SHORT PROBLEM:
Please repeat the data below word for word, keeping every line in its original order.

──────── RECORD EXTRACTS ────────

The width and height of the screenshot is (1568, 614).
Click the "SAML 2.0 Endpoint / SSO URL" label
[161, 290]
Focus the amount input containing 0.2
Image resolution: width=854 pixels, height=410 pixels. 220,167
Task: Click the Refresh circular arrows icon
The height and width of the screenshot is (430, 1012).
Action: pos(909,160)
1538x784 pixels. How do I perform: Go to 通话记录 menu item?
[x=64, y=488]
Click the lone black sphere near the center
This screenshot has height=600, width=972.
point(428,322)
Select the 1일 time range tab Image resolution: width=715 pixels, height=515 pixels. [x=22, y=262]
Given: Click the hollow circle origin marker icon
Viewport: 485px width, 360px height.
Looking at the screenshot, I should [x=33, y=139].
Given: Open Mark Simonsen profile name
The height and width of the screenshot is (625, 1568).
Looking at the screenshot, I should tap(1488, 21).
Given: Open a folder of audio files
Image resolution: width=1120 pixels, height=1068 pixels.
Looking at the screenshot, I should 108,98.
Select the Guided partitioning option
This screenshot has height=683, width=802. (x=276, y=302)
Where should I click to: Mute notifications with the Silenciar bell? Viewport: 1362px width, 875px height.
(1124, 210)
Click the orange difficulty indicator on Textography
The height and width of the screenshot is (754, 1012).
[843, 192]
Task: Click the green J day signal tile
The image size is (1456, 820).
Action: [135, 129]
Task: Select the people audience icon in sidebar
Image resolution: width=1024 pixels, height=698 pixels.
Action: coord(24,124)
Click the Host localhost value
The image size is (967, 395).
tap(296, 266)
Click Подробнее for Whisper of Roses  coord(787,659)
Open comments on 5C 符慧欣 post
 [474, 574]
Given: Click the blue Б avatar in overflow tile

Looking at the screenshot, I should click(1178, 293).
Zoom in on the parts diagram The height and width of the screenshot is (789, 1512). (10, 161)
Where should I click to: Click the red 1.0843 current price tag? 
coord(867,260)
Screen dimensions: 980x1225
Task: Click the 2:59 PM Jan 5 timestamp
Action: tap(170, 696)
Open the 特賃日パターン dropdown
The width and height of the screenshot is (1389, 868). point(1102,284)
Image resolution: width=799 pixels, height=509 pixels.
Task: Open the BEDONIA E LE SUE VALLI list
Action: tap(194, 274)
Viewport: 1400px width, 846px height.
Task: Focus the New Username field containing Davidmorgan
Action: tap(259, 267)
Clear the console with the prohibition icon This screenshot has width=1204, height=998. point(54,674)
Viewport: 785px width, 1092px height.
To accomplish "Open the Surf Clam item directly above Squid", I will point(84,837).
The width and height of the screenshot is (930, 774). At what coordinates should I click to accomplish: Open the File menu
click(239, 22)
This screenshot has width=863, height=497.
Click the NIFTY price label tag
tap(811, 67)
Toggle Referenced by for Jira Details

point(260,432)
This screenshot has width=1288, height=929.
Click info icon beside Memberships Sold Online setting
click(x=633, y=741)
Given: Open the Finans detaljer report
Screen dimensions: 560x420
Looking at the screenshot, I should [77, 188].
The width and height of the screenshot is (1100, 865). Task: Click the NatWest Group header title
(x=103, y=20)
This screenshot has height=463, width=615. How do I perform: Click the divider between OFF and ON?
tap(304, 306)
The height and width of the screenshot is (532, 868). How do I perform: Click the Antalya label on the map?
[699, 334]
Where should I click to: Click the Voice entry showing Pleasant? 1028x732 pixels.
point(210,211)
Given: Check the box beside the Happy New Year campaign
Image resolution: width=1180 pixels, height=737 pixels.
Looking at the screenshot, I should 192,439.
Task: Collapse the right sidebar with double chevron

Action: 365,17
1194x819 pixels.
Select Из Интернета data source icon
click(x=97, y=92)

────────

PROBLEM SOLUTION:
The width and height of the screenshot is (1568, 614).
Click the "SAML 2.0 Endpoint / SSO URL" label
[161, 290]
Focus the amount input containing 0.2
Image resolution: width=854 pixels, height=410 pixels. 220,167
Task: Click the Refresh circular arrows icon
The height and width of the screenshot is (430, 1012).
Action: pos(909,160)
1538x784 pixels. How do I perform: Go to 通话记录 menu item?
[x=64, y=488]
Click the lone black sphere near the center
This screenshot has height=600, width=972.
point(428,322)
Select the 1일 time range tab Image resolution: width=715 pixels, height=515 pixels. [x=22, y=262]
Given: Click the hollow circle origin marker icon
Viewport: 485px width, 360px height.
Looking at the screenshot, I should [x=33, y=139].
Given: Open Mark Simonsen profile name
The height and width of the screenshot is (625, 1568).
Looking at the screenshot, I should tap(1488, 21).
Given: Open a folder of audio files
Image resolution: width=1120 pixels, height=1068 pixels.
Looking at the screenshot, I should 108,98.
Select the Guided partitioning option
This screenshot has height=683, width=802. (x=276, y=302)
Where should I click to: Mute notifications with the Silenciar bell? Viewport: 1362px width, 875px height.
(1124, 210)
Click the orange difficulty indicator on Textography
The height and width of the screenshot is (754, 1012).
[843, 192]
Task: Click the green J day signal tile
The image size is (1456, 820).
Action: [135, 129]
Task: Select the people audience icon in sidebar
Image resolution: width=1024 pixels, height=698 pixels.
Action: coord(24,124)
Click the Host localhost value
The image size is (967, 395).
tap(296, 266)
Click Подробнее for Whisper of Roses  coord(787,659)
Open comments on 5C 符慧欣 post
 [474, 574]
Given: Click the blue Б avatar in overflow tile

Looking at the screenshot, I should click(1178, 293).
Zoom in on the parts diagram The height and width of the screenshot is (789, 1512). (10, 161)
Where should I click to: Click the red 1.0843 current price tag? 
coord(867,260)
Screen dimensions: 980x1225
Task: Click the 2:59 PM Jan 5 timestamp
Action: tap(170, 696)
Open the 特賃日パターン dropdown
The width and height of the screenshot is (1389, 868). point(1102,284)
Image resolution: width=799 pixels, height=509 pixels.
Task: Open the BEDONIA E LE SUE VALLI list
Action: tap(194, 274)
Viewport: 1400px width, 846px height.
Task: Focus the New Username field containing Davidmorgan
Action: tap(259, 267)
Clear the console with the prohibition icon This screenshot has width=1204, height=998. point(54,674)
Viewport: 785px width, 1092px height.
To accomplish "Open the Surf Clam item directly above Squid", I will point(84,837).
The width and height of the screenshot is (930, 774). At what coordinates should I click to accomplish: Open the File menu
click(239, 22)
This screenshot has width=863, height=497.
Click the NIFTY price label tag
tap(811, 67)
Toggle Referenced by for Jira Details

point(260,432)
This screenshot has width=1288, height=929.
Click info icon beside Memberships Sold Online setting
click(x=633, y=741)
Given: Open the Finans detaljer report
Screen dimensions: 560x420
Looking at the screenshot, I should [77, 188].
The width and height of the screenshot is (1100, 865). Task: Click the NatWest Group header title
(x=103, y=20)
This screenshot has height=463, width=615. How do I perform: Click the divider between OFF and ON?
tap(304, 306)
The height and width of the screenshot is (532, 868). How do I perform: Click the Antalya label on the map?
[699, 334]
Where should I click to: Click the Voice entry showing Pleasant? 1028x732 pixels.
point(210,211)
Given: Check the box beside the Happy New Year campaign
Image resolution: width=1180 pixels, height=737 pixels.
Looking at the screenshot, I should 192,439.
Task: Collapse the right sidebar with double chevron

Action: 365,17
1194x819 pixels.
Select Из Интернета data source icon
click(x=97, y=92)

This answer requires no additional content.